И вслед за этим — неожиданно для меня — профессор ссылается на “фантики” моего Милашевича: “Он писал, как Гераклит, фрагменты… Получаются вот такие кусочки: “Слово от боли” — это один фантик… Или: “гроздья пены”, или: “Самовар владелец неевклидова пространства”, и так далее. Мне кажется, что Марк Харитонов, — продолжает Нива, — тут ищет темноту. Он хочет написать темными словами, и вот нашел для их оправдания этот прием — фантики”.

Я об этом такими словами не думал, про фрагменты Гераклита никогда не знал.
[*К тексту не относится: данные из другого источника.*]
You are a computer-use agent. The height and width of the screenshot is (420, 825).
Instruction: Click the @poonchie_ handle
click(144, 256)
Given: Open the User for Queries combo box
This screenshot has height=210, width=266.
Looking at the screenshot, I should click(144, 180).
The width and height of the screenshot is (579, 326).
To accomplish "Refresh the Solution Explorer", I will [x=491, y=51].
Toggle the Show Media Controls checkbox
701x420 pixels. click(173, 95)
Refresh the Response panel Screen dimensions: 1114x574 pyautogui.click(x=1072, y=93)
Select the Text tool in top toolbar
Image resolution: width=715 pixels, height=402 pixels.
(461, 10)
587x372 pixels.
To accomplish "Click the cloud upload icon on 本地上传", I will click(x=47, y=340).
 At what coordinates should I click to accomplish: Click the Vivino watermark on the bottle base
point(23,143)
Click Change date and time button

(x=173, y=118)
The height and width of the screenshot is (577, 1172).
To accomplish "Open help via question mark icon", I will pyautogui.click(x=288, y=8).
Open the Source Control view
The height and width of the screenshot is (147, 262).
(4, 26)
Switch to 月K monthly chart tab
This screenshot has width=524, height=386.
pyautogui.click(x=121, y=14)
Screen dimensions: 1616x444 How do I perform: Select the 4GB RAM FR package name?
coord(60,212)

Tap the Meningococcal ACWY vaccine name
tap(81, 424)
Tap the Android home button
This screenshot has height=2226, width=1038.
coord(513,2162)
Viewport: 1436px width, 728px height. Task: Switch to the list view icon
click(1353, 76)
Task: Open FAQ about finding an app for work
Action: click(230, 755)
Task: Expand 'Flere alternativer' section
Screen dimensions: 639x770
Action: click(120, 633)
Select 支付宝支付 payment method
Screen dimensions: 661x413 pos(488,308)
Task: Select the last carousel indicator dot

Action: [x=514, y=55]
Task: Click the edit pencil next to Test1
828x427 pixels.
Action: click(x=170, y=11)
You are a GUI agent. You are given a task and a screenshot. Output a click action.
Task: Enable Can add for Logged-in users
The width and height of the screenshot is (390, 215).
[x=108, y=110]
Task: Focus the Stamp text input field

Но, как и “Грифельная ода”, эта нечаянная перекличка побудила еще раз задуматься о проблематике “дня” и “ночи”, хаоса и гармонии в человеческом сознании, в творчестве, в культуре.

Я с давних пор привык противопоставлять хаосу гармонию, видеть задачу искусства в преодолении хаоса. Между тем в двадцатом веке стало все отчетливей складываться новое понимание хаоса. “Хаос может быть конструктивен — он порождает новый порядок и не ведет к потере гармонии”, — обнаружил Илья Пригожин. Надо лишь переосмыслить понятие.

С каждым годом приходится все больше осмысливать заново. Опровержимыми оказываются прежние, как представлялось, абсолютные истины, еще недавно соблазнявшие возможностью надежных умственных построений. Иллюзорность объединяющей идеи вытесняется догадками об иррациональных составляющих развития. (Современное искусство — тоже об этом.) Вместе с новым знанием разрастается наше незнание. Во многом еще предстоит разбираться.

Неопровержимой остается лишь музыка — и поэтические прозрения.

Пробуждение от бессонницы, движенье без звуков, без стыков. Растворяется плоский свет без теней, очевидная ясность. Ум без защиты открыт излучениям бездны, Бормотанию трав, шевеленью зародышей, пению соков. Словно вспышка звезды, внезапно рождается слово.